Gardner begins by stressing the lack of leadership in the U.S. He believes this is a critical problem and opines that new leaders are desperately needed to tackle the obvious monumental societal problems that exist in our culture. Much of the book has a common thread on the critical need for leadership development. The author frequently uses historical examples to highlight his theories on leadership. On Leadership begins by stressing that understanding real leadership is an important first step. Leaders must be accountable, and must be held accountable for their actions and the direction they are taking us. He also does not shy away from a bold discussion on the importance of shared values, ethics, integrity and responsibility. A major emphasis of this work is that individuals at all segments of society must be prepared to demonstrate initiative and responsible leadership. He refers to this as dispersed leadership. Gardner stresses that, "Vitality at middle and lower levels of leadership can produce greater vitality in the higher levels of leadership".

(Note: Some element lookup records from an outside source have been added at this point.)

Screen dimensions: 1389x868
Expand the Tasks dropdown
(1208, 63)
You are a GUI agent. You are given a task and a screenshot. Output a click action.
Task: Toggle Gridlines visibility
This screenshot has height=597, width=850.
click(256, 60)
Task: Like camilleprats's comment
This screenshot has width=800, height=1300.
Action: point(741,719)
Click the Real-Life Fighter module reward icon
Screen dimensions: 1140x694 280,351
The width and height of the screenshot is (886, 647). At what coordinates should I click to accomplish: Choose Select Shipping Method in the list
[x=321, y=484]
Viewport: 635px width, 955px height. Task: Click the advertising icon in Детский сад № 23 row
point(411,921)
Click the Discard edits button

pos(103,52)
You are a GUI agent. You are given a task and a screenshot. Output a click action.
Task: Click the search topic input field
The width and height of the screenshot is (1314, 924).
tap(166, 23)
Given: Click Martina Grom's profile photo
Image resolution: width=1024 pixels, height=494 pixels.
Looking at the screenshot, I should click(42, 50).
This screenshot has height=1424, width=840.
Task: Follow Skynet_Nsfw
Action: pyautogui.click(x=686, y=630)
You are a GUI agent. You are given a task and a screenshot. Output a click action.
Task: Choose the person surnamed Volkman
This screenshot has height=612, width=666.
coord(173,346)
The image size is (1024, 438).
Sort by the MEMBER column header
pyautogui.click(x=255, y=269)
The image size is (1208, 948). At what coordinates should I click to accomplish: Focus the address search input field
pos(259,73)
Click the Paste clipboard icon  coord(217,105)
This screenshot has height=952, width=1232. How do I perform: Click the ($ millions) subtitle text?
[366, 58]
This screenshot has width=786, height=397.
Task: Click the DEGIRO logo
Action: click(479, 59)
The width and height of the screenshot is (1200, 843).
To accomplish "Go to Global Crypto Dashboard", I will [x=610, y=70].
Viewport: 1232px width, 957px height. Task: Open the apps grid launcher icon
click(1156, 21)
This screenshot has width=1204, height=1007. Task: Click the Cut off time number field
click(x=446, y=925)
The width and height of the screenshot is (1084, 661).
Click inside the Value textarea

The seventeen chapters of the book culminate with a "call to action" and a foretaste of what future possibilities might lie ahead if we heed the call. In the last chapter entitled The Release of Human Possibilities, Gardner envisions that "what leaders see on the surface can be discouraging - people, even very able people, caught in the routines of life, thinking short-term, plowing narrow self-beneficial furrows through life. What leaders have to remember is that somewhere under that somnolent surface is the creature that builds civilizations, the dreamer of dreams, the risk taker. And, remembering that, the leader must reach down to the springs that never dry up, the ever-fresh springs of the human spirit."
You may or may not agree with all the ideas and concepts that On Leadership presents. However, you will certainly be given a tremendous amount of material for personal reflection and self-discovery. This is a good book and the only weakness may exist in a few sections that are difficult to read due to an academic orientation and background.